#### REQUIRED TASKS
1. Retype the circuit time constant solution below word for word, from "Answer to Problem" to "constant is $0.136\%$.".
2. Continue the worked solution on the capacitor's circuit time constant from the point where it stops.

#### DOCUMENT PASSAGE
========================================

Chapter 8, Problem 77E

In the circuit of Fig. 8.95, a 3 mF capacitor is accidentally installed instead of the inductor. Unfortunately, that’s not the end of the problems, as it’s later determined that the real capacitor is not really well modeled by an ideal capacitor, and the dielectric has a resistance of 10 kΩ (which should be viewed as connected in parallel to the ideal capacitor). (a) Compute the circuit time constant with and without taking the dielectric resistance into account. By how much does the dielectric change your answer? (b) Calculate v_x at t = 200 ms. Does the dielectric resistance affect your answer significantly? Explain.

To determine

Find the value of circuit time constant with and without taking dielectric resistance and explain the change in time constant by dielectric resistance.

Answer to Problem 77E

Value of time constant without dielectric is $40.8\text{ms}$ value of time constant with dielectric is $40.7446\text{ms}$ and value of percentage change in time constant is $0.136\%$.

Explanation of Solution

Given Data:

Value of capacitor by which the $3\text{ mH}$ inductor is replaced is $3\text{mF}$ and

Value of dielectric resistance is $10\text{kΩ}$.

Formula used:

The expression for resistance is as follows:

$R=\frac{v}{i}$ (1)

Here,

$v$ is the voltage ,

$i$ is the current and

$R$ is value of resistance.

The expression for the circuit time constant is as follows:

$\tau =R_{eq}C$ (2)

Here,

$\tau$ is the circuit time constant,

$R_{eq}$ is the equivalent resistance across the capacitor and

$C$ is the value of capacitance.

========================================

#### RECORDS
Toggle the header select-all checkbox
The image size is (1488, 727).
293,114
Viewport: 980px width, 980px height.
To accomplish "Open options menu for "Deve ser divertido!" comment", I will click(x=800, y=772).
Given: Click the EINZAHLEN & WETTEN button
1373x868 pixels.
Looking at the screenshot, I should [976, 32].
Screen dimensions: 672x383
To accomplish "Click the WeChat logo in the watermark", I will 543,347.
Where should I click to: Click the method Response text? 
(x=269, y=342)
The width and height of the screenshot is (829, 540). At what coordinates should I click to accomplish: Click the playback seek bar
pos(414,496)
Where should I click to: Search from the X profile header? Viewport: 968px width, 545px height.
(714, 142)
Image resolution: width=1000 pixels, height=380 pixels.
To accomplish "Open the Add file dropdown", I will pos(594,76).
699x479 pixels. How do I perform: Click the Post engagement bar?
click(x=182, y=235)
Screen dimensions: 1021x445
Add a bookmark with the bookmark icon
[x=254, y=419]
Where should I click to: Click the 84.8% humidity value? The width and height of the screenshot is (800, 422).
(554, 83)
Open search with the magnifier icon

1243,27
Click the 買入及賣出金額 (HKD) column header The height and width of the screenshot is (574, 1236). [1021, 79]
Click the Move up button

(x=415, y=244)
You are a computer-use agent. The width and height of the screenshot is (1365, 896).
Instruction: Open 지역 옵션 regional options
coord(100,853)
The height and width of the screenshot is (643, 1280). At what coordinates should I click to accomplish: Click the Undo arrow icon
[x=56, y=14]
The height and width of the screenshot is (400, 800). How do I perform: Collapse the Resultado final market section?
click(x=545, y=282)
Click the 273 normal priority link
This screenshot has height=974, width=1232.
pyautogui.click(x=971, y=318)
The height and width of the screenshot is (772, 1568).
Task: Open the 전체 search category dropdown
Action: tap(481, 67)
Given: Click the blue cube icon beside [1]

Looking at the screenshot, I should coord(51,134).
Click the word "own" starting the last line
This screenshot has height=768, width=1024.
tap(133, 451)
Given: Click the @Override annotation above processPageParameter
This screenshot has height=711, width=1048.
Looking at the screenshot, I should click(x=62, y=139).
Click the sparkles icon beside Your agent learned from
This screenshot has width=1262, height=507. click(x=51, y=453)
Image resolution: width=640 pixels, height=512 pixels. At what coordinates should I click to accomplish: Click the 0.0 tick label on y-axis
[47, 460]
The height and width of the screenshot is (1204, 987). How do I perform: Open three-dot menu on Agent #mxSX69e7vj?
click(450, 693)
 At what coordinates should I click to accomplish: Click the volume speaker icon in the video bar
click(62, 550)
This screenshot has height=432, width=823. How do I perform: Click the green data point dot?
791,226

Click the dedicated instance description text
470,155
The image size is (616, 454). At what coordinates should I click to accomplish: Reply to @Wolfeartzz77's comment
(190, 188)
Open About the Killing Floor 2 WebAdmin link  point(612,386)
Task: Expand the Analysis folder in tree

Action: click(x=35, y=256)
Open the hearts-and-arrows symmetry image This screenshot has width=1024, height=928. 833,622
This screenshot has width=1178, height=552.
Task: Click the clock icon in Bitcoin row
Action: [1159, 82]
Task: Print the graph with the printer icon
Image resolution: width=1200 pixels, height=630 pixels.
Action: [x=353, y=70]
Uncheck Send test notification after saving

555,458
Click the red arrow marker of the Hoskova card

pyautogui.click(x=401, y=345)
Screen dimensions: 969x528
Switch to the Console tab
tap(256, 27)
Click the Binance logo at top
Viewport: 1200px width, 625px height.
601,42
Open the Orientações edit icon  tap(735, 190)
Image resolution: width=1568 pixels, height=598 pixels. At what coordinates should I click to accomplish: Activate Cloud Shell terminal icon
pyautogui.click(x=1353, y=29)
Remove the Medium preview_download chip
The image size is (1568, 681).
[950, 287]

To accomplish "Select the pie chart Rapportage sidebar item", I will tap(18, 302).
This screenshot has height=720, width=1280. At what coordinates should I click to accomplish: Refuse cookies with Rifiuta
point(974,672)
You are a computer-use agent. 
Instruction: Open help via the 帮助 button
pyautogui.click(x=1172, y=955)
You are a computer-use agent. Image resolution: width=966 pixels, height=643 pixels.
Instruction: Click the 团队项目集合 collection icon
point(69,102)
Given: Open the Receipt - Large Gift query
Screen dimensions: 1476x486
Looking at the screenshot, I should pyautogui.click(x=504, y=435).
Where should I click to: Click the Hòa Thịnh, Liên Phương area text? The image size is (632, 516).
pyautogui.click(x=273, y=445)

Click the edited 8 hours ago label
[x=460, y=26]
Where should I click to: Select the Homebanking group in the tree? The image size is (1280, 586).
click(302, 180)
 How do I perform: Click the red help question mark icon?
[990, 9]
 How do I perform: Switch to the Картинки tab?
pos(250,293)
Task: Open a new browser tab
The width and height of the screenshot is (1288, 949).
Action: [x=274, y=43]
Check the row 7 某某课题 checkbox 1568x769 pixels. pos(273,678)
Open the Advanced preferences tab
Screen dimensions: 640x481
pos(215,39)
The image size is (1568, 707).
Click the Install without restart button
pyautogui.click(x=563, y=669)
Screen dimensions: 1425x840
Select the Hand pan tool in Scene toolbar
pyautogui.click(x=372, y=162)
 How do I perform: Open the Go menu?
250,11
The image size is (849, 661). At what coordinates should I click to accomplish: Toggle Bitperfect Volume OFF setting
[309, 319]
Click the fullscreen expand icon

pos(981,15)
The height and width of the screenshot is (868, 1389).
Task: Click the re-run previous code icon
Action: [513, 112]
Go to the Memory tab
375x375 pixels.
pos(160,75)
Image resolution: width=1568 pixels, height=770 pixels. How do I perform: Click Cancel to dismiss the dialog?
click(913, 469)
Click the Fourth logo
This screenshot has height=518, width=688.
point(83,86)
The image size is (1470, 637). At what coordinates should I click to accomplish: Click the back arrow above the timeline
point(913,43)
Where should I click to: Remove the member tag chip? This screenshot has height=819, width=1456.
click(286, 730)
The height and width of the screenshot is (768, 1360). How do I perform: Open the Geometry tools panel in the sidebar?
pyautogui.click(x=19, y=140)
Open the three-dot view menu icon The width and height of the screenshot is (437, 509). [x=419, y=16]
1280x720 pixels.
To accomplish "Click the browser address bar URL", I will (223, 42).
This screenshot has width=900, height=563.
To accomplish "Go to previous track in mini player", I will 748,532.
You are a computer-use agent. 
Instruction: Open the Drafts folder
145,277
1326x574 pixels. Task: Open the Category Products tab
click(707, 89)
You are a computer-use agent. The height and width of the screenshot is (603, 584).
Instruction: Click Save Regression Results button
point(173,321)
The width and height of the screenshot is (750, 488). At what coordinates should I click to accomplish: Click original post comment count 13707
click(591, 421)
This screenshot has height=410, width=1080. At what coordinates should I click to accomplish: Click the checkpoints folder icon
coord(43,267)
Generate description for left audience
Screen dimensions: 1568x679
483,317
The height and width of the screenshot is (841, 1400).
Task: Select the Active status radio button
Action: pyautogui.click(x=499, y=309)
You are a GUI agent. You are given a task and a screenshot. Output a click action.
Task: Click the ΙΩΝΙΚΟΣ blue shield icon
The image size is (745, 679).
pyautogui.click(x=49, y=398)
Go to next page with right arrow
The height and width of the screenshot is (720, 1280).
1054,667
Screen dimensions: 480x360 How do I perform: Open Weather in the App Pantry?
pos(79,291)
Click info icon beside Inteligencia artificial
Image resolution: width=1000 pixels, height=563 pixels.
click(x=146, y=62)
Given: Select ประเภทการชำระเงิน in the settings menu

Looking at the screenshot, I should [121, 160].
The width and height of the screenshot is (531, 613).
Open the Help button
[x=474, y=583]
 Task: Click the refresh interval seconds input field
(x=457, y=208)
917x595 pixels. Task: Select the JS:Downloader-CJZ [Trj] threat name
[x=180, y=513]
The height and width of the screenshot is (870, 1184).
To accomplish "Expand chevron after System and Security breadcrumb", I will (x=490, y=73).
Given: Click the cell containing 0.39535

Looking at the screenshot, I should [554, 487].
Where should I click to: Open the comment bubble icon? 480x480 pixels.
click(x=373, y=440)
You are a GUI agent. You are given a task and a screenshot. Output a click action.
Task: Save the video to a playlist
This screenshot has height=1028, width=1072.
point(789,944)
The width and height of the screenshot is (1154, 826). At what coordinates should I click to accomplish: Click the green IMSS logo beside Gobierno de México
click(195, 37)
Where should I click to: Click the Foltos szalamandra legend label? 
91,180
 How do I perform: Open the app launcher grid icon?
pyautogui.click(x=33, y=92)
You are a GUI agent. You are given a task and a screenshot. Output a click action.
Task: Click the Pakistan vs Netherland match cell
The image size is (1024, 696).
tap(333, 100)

========================================

#### THE RESULTS
1.
Answer to Problem 77E

Value of time constant without dielectric is $40.8\text{ms}$ value of time constant with dielectric is $40.7446\text{ms}$ and value of percentage change in time constant is $0.136\%$.

2.
Calculation:

To find equivalent resistance of a circuit seen by the capacitor, open circuit the inductor and replace all independent sources by their internal resistances. That is, replace current source by open circuit.

Circuit contains dependent voltage source. So to find equivalent resistance connect an arbitrary voltage source of $1\text{V}$ across open circuit terminal.

The circuit diagram is redrawn as shown in Figure 1.

Refer to the redrawn Figure 1.

Circuit is drawn for without dielectric resistor.

The expression for Kirchhoff’s voltage law in mesh $DABCD$ is as follows:

$-v_1-i_1{R}_1+v_2+v_x=0$ (3)

Here,

$v_1$ and $v_2$ are the voltage in loop $DABCD$,

$v_x$ is voltage across resistor $R_2$,

$i_1$ is the current flowing in loop $DABCD$ and

$R_1$ is the resistances in the circuit.

Substitute $0.1v_x$ for $v_1$, $10\text{Ω}$ for $R_1$ and $1\text{V}$ for $v_2$ in equation (3):

$-0.1v_x-i_1\left(10\text{Ω}\right)+1\text{V}+v_x=0$

$0.9v_x-10i_1+1\text{V}=0$ (4)

The expression for $v_x$ is as follows:

$v_x=-i_1{R}_2$ (5)

Here,

$v_x$ is voltage across resistor $R_2$,

$i_1$ is the current flowing in loop $DABCD$ and

$R_2$ is the resistances in the circuit.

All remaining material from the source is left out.